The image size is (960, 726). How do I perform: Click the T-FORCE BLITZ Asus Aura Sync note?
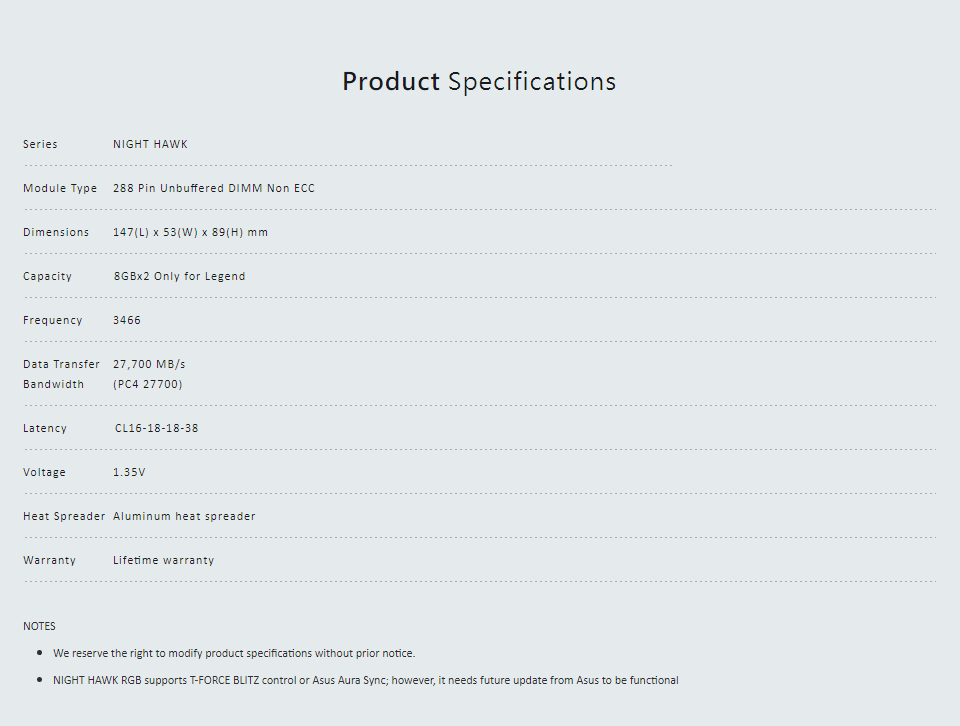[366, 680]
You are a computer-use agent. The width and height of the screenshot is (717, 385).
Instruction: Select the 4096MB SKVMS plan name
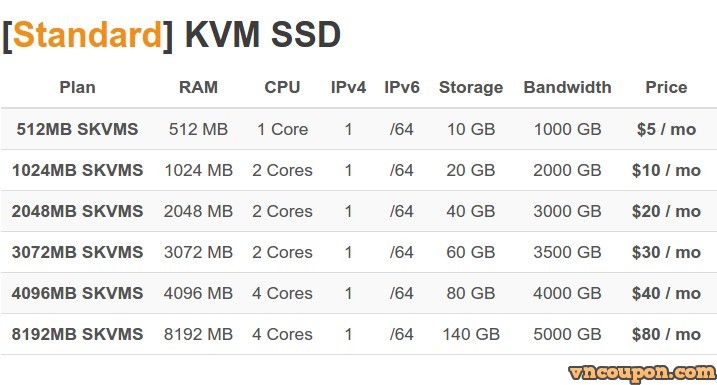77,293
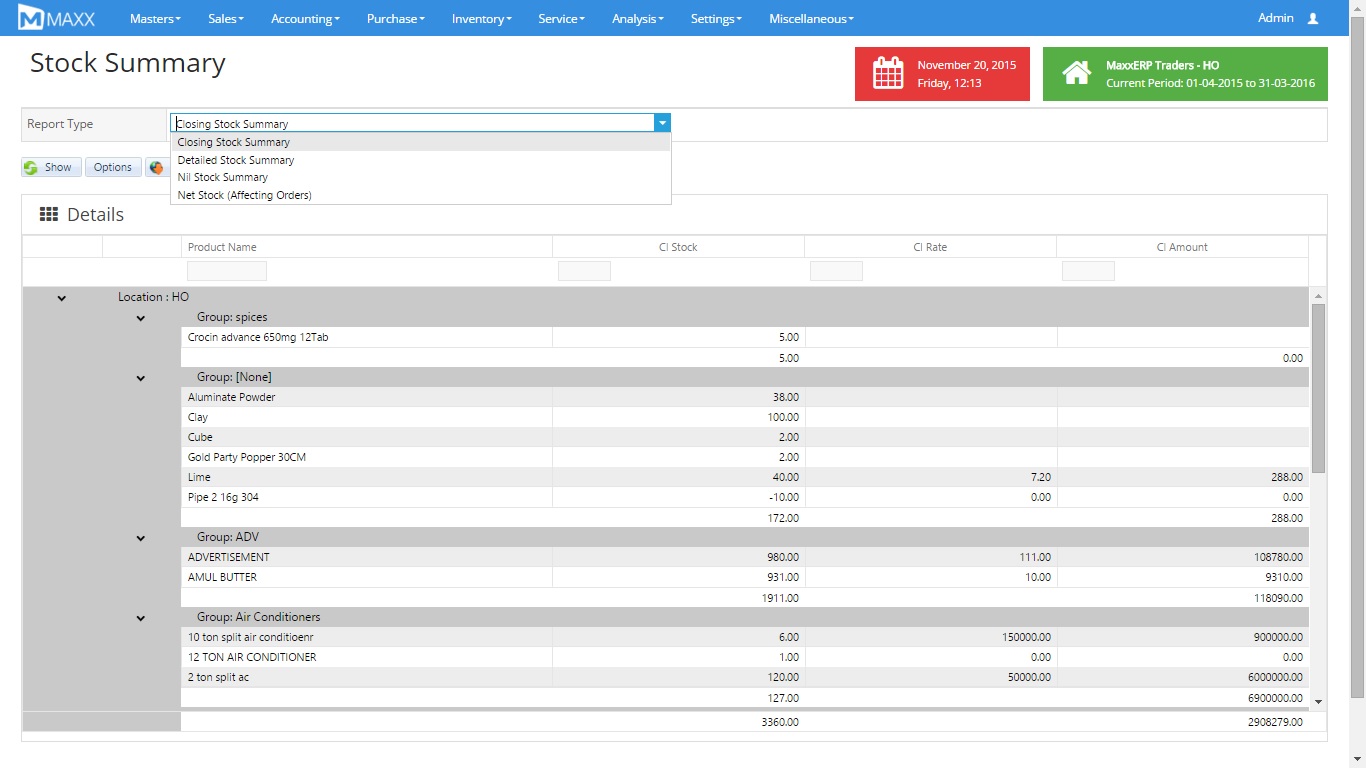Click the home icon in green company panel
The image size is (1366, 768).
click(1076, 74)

Activity → What you give back must be the data above, reproduced exactly and free of pictures.

Response to the task →
The image size is (960, 726). How do I perform: Click the T-FORCE BLITZ Asus Aura Sync note?
[366, 680]
You are a computer-use agent. The width and height of the screenshot is (717, 385).
Instruction: Select the 4096MB SKVMS plan name
77,293
Click the home icon in green company panel
The image size is (1366, 768).
click(1076, 74)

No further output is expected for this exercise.